I would never keep an animal I couldn't provide the best home and veterinary care to, I was more curious about whether there were ways to get cheap plants or cork bark, stuff like that. I went through Josh's frogs mostly when I set up my vivarium for enclosure supplies and I just wondered how people might save money by going to smaller businesses and vendors and how to find those small businesses and vendors. I should have been more clear, I'm sorry.


----------



## Nepenthesx (Jun 4, 2021)

Lincoln B said:


> Join a local plant selling group on Facebook. The rare/variegated plants are still expensive in those groups but you can get common plants for cheap and sometimes free


I had no idea! That's a great idea.


----------



## bulbophyllum (Feb 6, 2012)

You can divide plants as they grow. Sometimes you find a deal on bulk cork at shows.... Cheap LED spot lights work pretty well for lighting. You can sometimes trade or sell tings. But keeping dart frogs can get kinda pricy. 

I think it was pretty clear that you were just asking about how to make things lot affordable not how to cut corners.


----------



## fishingguy12345 (Apr 7, 2019)

Places where I save money compared to many people:

Lights. I use quite inexpensive nicrew aquarium lights. Lights for my 36,18x24" tanks cost about $60 USD per tank. 
Plexiglass lids: I use plexiglass on top of the screen lids on my terrariums, costs about half as much as buying glass does (at least to get glass cut to size)
Plants: I have setup a plant only tank that I use to propagate plants, so I only need to buy one of most species and can use it across multiple tanks after I let it grow awhile in my plant growing tank.
Buy in bulk. When you're buying misting system components then you should buy enough for several tanks to save on shipping (same goes with most things, but in bulk and save on shipping)
Used terrariums: I've gotten some great used finds on terrariums, including one that was in great shape for 25% of the cost of a new tank. Disinfect them well and there as good as new. 
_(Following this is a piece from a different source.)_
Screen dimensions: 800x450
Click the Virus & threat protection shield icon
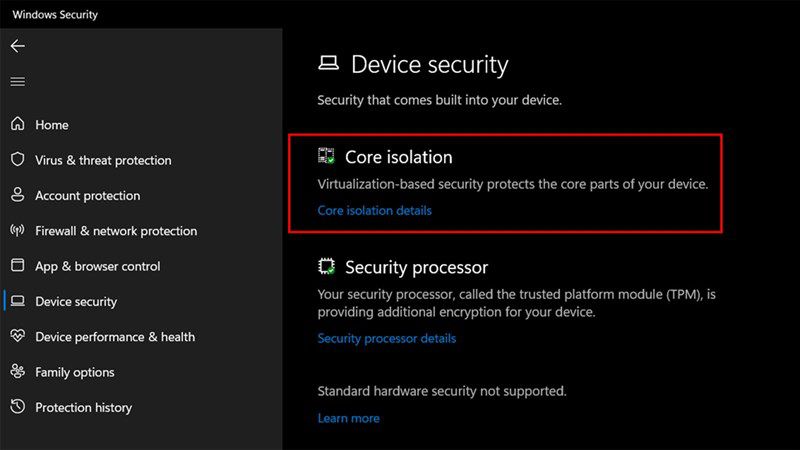tap(18, 159)
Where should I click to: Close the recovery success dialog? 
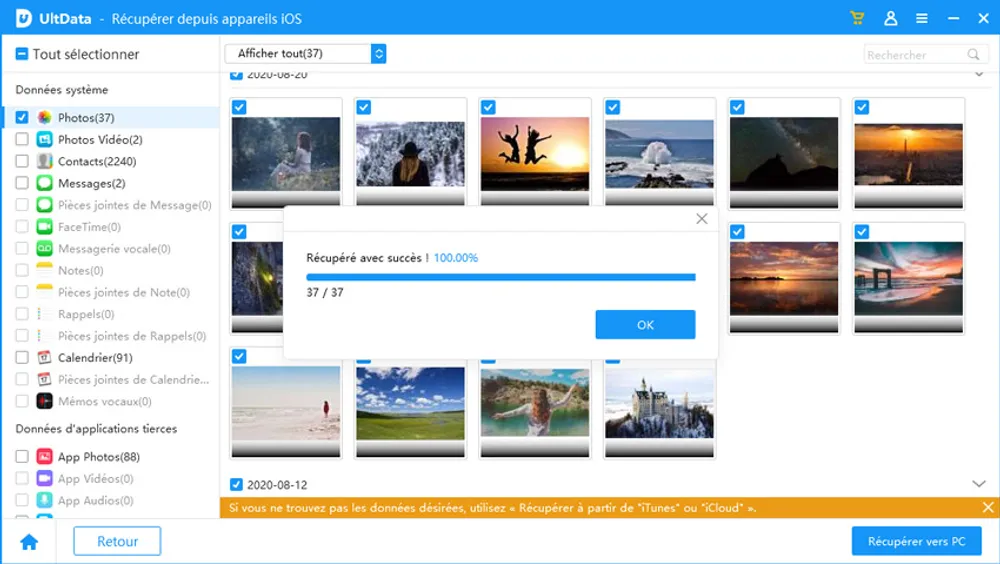click(701, 219)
Aside from that I don't worry about saving money. I want to get the right stuff for my frogs, regardless of cost.


----------



## gonzalez (Mar 28, 2018)

Big saver for me was learning that you don’t have to use reptile/terrarium specific lights and LED shop lights work just fine. I currently have 4 tanks and lit all of them for 70 bucks. Also I collect my own leaf litter. Other than that I thinks it’s best to just get things right the first time. Go with an exo terra over an aquarium, don’t try to make your own abg mix, etc. You can save money on wood by searching the internet for cheaper prices. Places like pet mountain will ship Malaysian driftwood for free if you spend 50 bucks. You can get good prices on ghostwood from companies made to sell wedding decorations, and buy cork in bulk. Plants become cheaper when you have more tanks because you have a stock to take cuttings from, sometimes you might not need to buy any for a new tank. 
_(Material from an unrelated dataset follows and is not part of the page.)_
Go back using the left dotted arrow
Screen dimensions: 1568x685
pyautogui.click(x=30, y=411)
Sent from my iPhone using Tapatalk


----------



## Fahad (Aug 25, 2019)

Nepenthesx said:


> [...]I should have been more clear, I'm sorry.
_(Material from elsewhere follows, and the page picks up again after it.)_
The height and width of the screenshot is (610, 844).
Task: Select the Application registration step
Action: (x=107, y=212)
You were clear enough, no worries. My comment was related to your post but not directed squarely at you. Or I wouldn't have used a smiley face!

(It's the year 2021 and the only way to convey tone on the internet is with cartoon smiley faces. And we were promised jetpacks. )


----------



## Shazace (Jul 19, 2020)

I plan it all out ahead of time. I wait for sales because there's always an upcoming sale. Black friday is a good one for mistkings, substrate, leaf litter, dry goods, tanks, etc. I try not to buy any plants at that time due to the crazy shipping delays during the holidays but usually a few vendors will run sales before black friday. Exo terras can be found on sale pretty often at petsmart/petco plus there's coupons. I have gotten two 36x18x18s for less than $130.


----------



## lork-the-mighty (May 11, 2021)

Definitely second hand terrariums, especially already "decorated". I'm guessing about half of my plant collection comes from tanks that I bought second hand, which has saved me tooooooooons of money. Also wood, I have a ton of wood, but have almost never bought any.


----------



## Nepenthesx (Jun 4, 2021)

This is great info! Thank you all so very much!


----------



## Vargoje3 (Oct 5, 2020)

I'm new to keeping darts (got my first group last march) but the biggest thing I have used to save money is visiting local reptile shows. You can generally find a few of them within driving distance. You can find good prices on cork, ghostwood and most other things you need for the hobby. I live in a rural area and have about 3 different shows near me that I go to now every other month. At the last show I attended there was a dart frog breeder who was selling marcgravia, verrusocosum and other rare plants at way below internet pricing. Picked up several marcgravias, a mini verrusocosum and a P. burl marx fantasy for under a hundred bucks. I've also picked up some exo terras at these shows as "show specials" that were discounted.


----------



## fishingguy12345 (Apr 7, 2019)

On the going to shows: if it's a multi-day show, going on the last day (dry goods buying only) can get you big discounts as vendors don't want to cart terrariums and other bulky things back home with them


----------



## Kmc (Jul 26, 2019)

Hardware stores. Landscaping yards. Lamp/electrics departments. Discount lumber warehouse (like a giant hardware target store and they will custom cut stuff for you. I cant sustain sawing L5 positions anymore, so helpful)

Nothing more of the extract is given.